They refuse to acknowledge that women are not built for the sole purpose of incubating a fetus. Hypocrisy practically drips from the pages. One writer, Jaye Grant said that in 1983 the man she was seeing “insisted” on her having an abortion. She now regrets the decision, calling it murder. While she may regret her decision, she still had the opportunity to make one!! Just because she has guilt over her choice does not mean she can make choices for other women. Unfortunately I know several women who have needed abortions *I say unfortunately because while I am pro-choice, I am not pro-abortion*. None of my girlfriends ever mentioned remorse, merely relief at being relieved of an unwanted burden.

I know my own mother would need an abortion now if she became pregnant.
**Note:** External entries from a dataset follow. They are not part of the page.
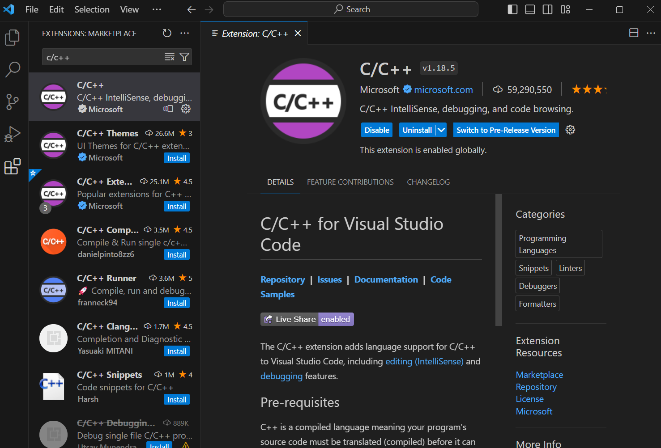The width and height of the screenshot is (661, 448).
Task: Switch to the Changelog tab
Action: 428,182
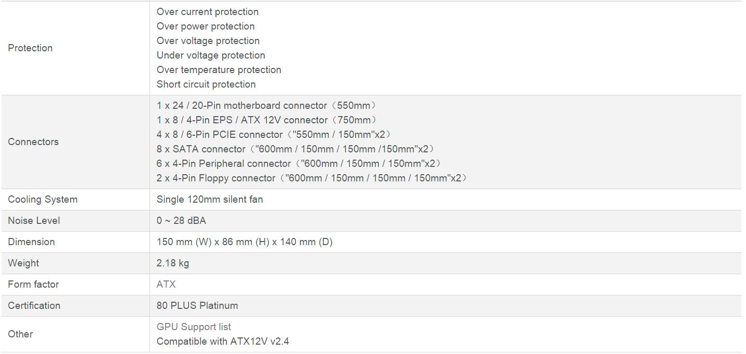This screenshot has width=746, height=354.
Task: Select the Short circuit protection line
Action: point(206,84)
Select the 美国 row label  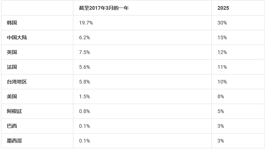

She is in her mid 50s, and suffers from diabetes and heart problems. Pregnancy would be extremely dangerous for her and the fetus! But under South Dakota's law, the government not her physician would make the decision, possibly condemning her to death. In fact, this S.D. law could very well be a death sentence. If a pregnant woman found she had cancer, she could not obtain lifesaving radiation because it would endanger the fetus, AND she would be denied an abortion. Sick.
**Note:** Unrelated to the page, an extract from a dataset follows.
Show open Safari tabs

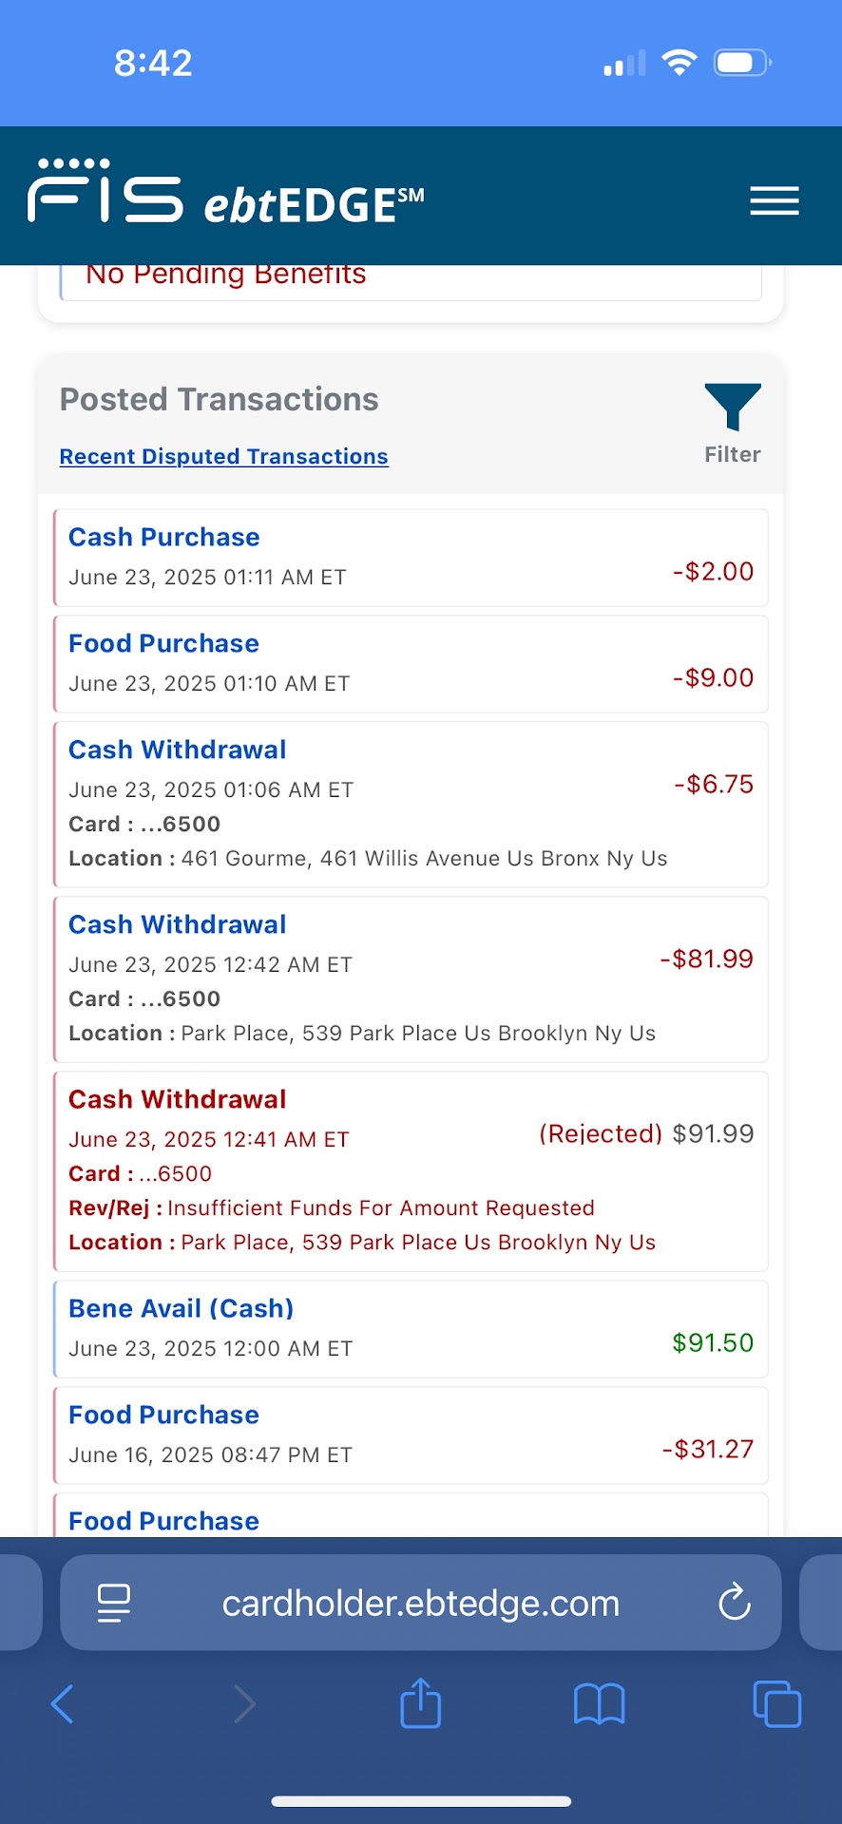coord(776,1704)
Women have been getting abortions for thousands of years and for varying reasons. Making this medical procedure illegal will only drive women to dangerous situations. Pregnancy is a private matter and medical procedure between a woman and her doctor, and if she chooses, a faith tradition. Not your faith tradition—hers--- if she has one.
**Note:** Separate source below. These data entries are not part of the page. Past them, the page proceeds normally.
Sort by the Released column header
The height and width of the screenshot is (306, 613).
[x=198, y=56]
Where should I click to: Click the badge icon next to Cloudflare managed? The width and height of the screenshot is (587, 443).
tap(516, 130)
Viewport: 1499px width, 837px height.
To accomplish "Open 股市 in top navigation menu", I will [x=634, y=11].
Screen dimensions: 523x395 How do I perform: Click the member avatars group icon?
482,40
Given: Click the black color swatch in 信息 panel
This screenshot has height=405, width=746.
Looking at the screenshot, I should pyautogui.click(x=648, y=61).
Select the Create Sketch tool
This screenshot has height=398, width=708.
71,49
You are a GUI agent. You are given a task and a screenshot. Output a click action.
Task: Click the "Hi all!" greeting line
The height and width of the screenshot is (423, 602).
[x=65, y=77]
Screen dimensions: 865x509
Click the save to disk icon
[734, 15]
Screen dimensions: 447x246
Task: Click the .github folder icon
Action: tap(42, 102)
More to the point… A woman is more than a fetus (see above graphic, if you need help with this difficult concept). The fetus has a potential to become human. A woman IS human. What’s next, shall we not save women from ectopic pregnancies since those fertilized eggs could technically be considered life? Don't laugh. This is normal procedure in countries like El Salvador, where abortions have been criminalized. If a woman has a fertilized egg in her fallopian tube (ectopic pregnancy) doctors do not remove it. Even though these eggs are not viable (as they can not grow or develop) and will only result in serious medical complications for women.

If you want further evidence that restricting abortion is really about punishing women then look no further than South Dakota’s own statistics. The child poverty rates are high, teacher salaries are low, and state-employed social workers are laid off to save money. If S.D. government cares so much about “life” perhaps they’d work harder at fixing these problems and spend less time telling a woman what she can and can’t do with her own body.

This is nothing new. The same people who want to repeal Roe and take back choice also want to deny women contraception, block the HPV vaccine and deny sex education for teens.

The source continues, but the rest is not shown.